Logo Questions Linux Laravel Mysql Ubuntu Git Menu
 

Lateral Join in django queryset (in order to use jsonb_to_recordset postgresql function)

I have a model "myModel" saving some data in a (postgresql) jsonField named "json", The typical structure of the json data is: {key:[{"a":1, "b":2}, {"a":3, "b":4}]}.

I would like to filter myModel queryset according to the values of "a" or "b". I may also want to aggregate over "a" or "b"

So "unnesting" the (json -> key) array would be very appreciated, but I can't figure out how to do this with django api.

I have try to perform the "unnesting" straight in postgresql via the following SQL query.

SELECT * 
FROM "myModel"
join lateral jsonb_to_recordset("myModel"."json" -> 'key') as r("a" int, "b" int) on true
LIMIT 5

We can even make it more compact using shortcut notation for the lateral join

SELECT * 
FROM "myModel", jsonb_to_recordset("myModel"."json" -> 'key') as r("a" int, "b" int)
LIMIT 5

But I have no idea how to do something equivalent using the django API. I've tried a few things with annotate and RawSQL, but not of them seems to act on the "FROM" clause. Which is the place where I should actually add the 'jsonb_to_recordset' statement. I could probably use the raw function to place my raw SQL, but that would mean I can't "filter" or "aggregate" on the joined quesryset using the django API.... I'd have to do everything in the rawSQL which is not very convenient for what I have to do.
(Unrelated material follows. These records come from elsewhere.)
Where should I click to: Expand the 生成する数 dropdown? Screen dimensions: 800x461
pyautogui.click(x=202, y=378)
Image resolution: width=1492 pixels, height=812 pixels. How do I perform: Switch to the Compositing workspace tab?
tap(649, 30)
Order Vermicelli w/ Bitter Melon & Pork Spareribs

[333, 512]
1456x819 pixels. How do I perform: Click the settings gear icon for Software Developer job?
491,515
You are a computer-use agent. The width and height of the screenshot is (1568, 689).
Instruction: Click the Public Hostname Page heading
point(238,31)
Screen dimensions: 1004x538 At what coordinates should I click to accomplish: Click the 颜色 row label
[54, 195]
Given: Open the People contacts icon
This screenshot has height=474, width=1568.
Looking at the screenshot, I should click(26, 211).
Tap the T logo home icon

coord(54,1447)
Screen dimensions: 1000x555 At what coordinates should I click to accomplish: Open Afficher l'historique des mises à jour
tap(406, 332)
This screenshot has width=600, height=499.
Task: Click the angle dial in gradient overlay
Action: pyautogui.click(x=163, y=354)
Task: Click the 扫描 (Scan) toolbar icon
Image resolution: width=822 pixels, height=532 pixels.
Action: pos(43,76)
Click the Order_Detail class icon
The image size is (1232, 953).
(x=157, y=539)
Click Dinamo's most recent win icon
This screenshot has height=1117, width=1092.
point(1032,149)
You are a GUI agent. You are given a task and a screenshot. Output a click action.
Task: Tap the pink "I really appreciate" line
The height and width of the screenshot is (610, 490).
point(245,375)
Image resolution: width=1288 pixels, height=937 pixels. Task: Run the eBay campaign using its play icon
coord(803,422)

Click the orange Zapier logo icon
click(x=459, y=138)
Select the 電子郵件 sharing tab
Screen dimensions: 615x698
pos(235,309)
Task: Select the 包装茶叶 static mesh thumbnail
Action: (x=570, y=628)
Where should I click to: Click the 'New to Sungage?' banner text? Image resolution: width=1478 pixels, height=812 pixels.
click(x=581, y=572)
Another approach, would be to use the queryset "extra" function that allows to add an additional table in the sql FROM clause. Unfortunately, if I do:

qs = myModel.objects.all()
qs = qs.extra(tables = ["""jsonb_to_recordset("myApp_myModel"."json" -> 'key') as r("a" int, "b" int)"""])
qs = qs.values()
print(qs.query)

I get the query django would execute:

SELECT * 
FROM "myModel", "jsonb_to_recordset("myModel"."json" -> 'key') as r("a" int, "b" int)"

That's pretty close to what I need... except that django has added extra quotes around the extra "table" name I provided... So the function doesn't work anymore.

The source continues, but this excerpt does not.